Their ideological peers of the Communist and Nazi variety were more successful because the concentration camps and outright executions were much more effective than losing jobs and prestige. However, even their success was limited in time due to the nasty habit of reality to undermine any ideology that deviates too much from this reality.

The problem for individuals is that they do not have enough time and ability to recover from mistakes to afford too much of a nocebo effect impacting their lives. The solution is to control one’s perception of reality by seeking a variety of views and, most importantly, evaluating these views based on their ability to predict future events rather than the authority of their presenters, how much good feeling of virtue they provide, or even how logically consistent these views are.  
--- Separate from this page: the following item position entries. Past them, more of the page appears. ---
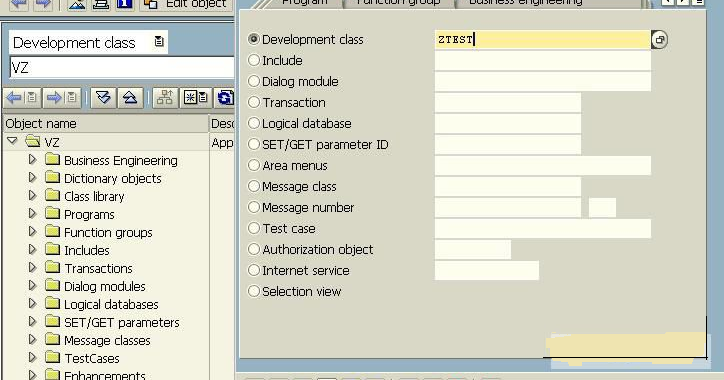Choose the Message class radio option
This screenshot has height=380, width=724.
click(254, 186)
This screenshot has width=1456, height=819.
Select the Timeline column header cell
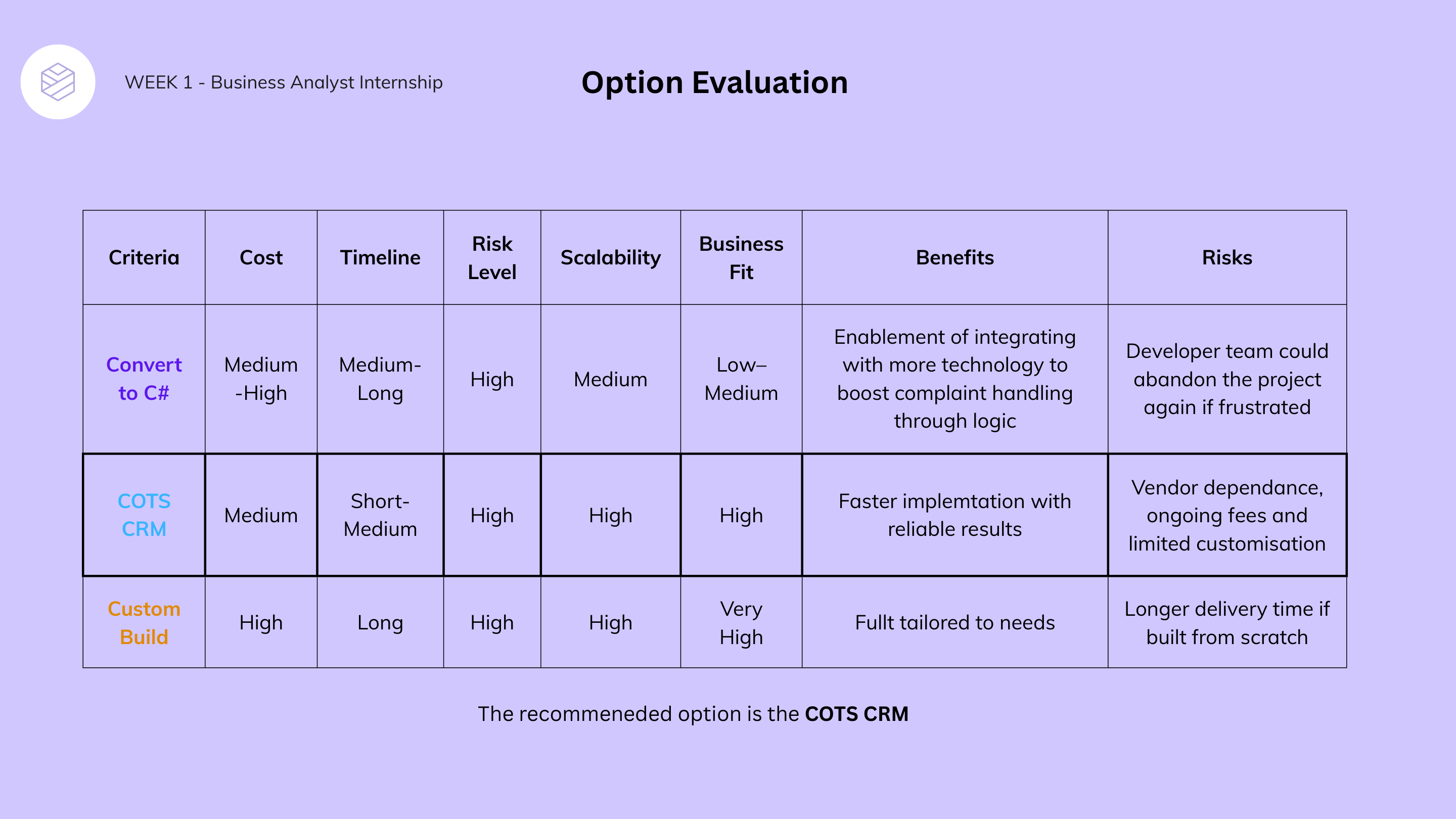pyautogui.click(x=380, y=258)
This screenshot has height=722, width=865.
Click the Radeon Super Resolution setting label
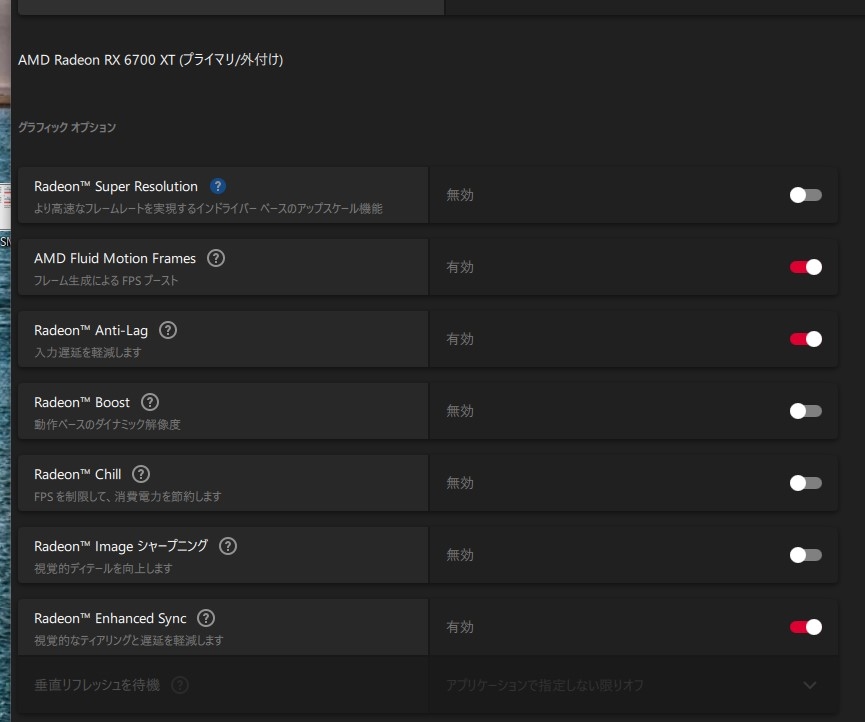pyautogui.click(x=116, y=186)
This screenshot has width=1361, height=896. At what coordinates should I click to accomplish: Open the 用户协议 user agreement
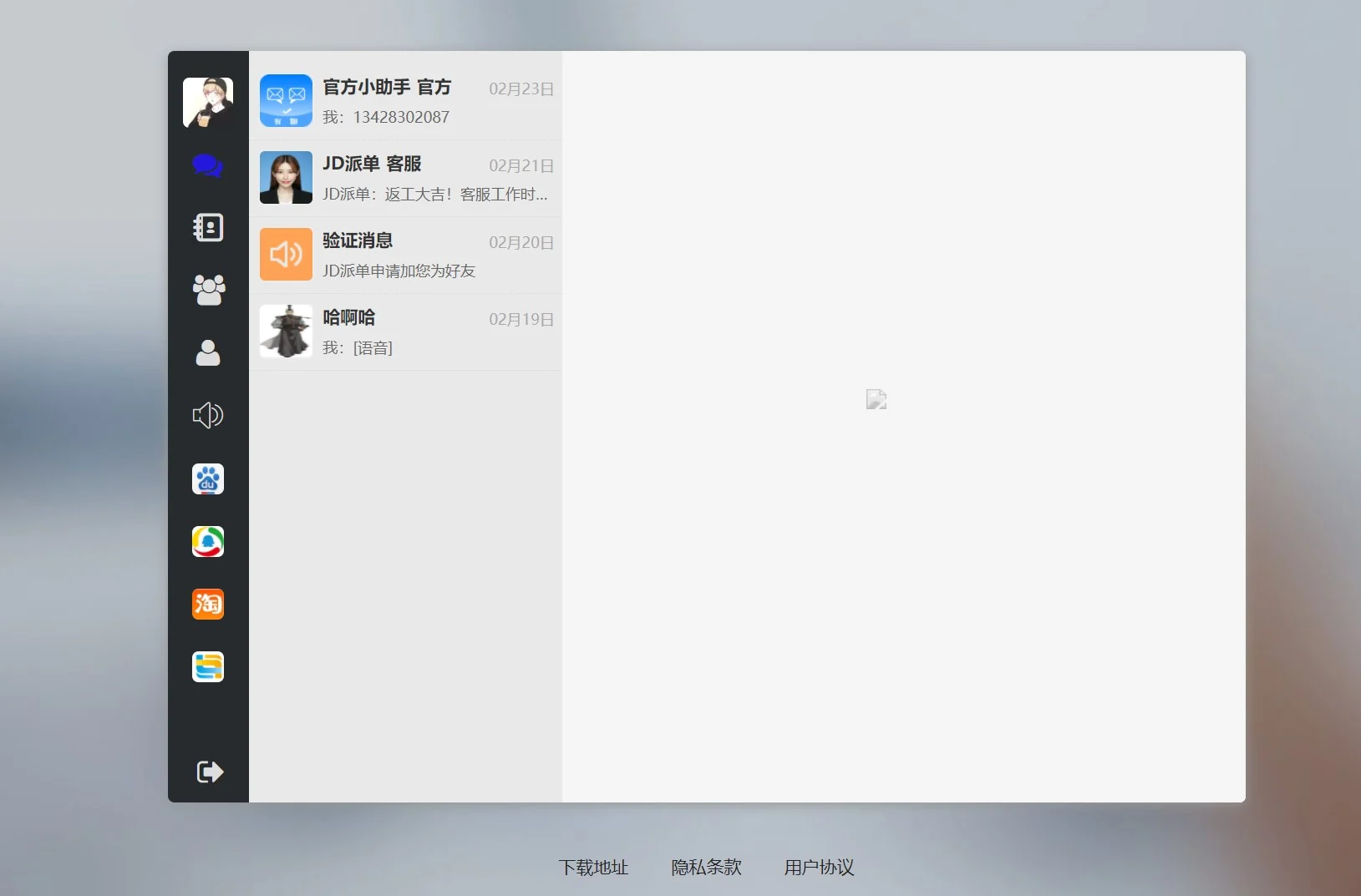coord(817,868)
20240609 – The Experience Machine

MAIN IDEA:

This book discusses a novel theory of human behavior and the functioning of the brain. In this theory the brain is considered, first and foremost, a tool to generate predictions about the environment and then use the sensory organs as secondary tools to adjust these predictions. Here is the author’s formulation:” Perception is now heavily shaped from the opposite direction, as predictions formed deep in the brain reach down to alter responses all the way down to areas closer to the skin, eyes, nose, and ears—the sensory organs that take in signals from the outside world. Incoming sensory signals help correct errors in prediction, but the predictions are in the driver’s seat now. This means that what we perceive today is deeply rooted in what we experienced yesterday, and all the days before that. Every aspect of our daily experience comes to us filtered by hidden webs of prediction—the brain’s best expectations rooted in our own past histories”. So human behavior is not reactive, but rather an active 4-step process: prediction–action-perception–correction rather than two steps: perception-action.

MY TAKE ON IT:

The approach to human brain information processing suggested in this book changes the understanding of this processing. So, the first step is to plan or build an internal abstract model of reality. The second step is to direct sensory organs to actively search for confirmation of this model while ignoring other information as irrelevant. Only when contradictory information becomes so overwhelming that it cannot be ignored does the brain implement the correction step.  This makes sense and explains many experimental results related to priming, such as the famous experiment with the “invisible” gorilla in the basketball game. It is an interesting approach, and it points to a very important human brain functionality: building predictive models. Actually, this approach goes back to the very beginning of cybernetics when the objective was to direct anti-aircraft fire based on the prediction of the future position of the targeted aircraft and an artillery shell directed to shoot it down. This was a super simple process fully within the computational functionality of contemporary electronics. Obviously, the complexity of the model built by human brains is much higher than the simple beginnings, but the sequence of processes is the same. At the top level of complexity, it nicely explains a phenomenon when highly educated people are prone to be much more protective of their beliefs, even if such beliefs are obviously incorrect. This is because the models of highly educated people are very sophisticated, built at high costs, and, therefore, much more difficult to replace than models of simpler people. Hopefully, the new understanding presented in this book will help promote the development of modification processes for individuals whose perception of the world is built on propaganda and distortions of reality. The success of such an endeavor could help achieve peaceful coexistence between people with different world views based on different and often seemingly contradictory facts.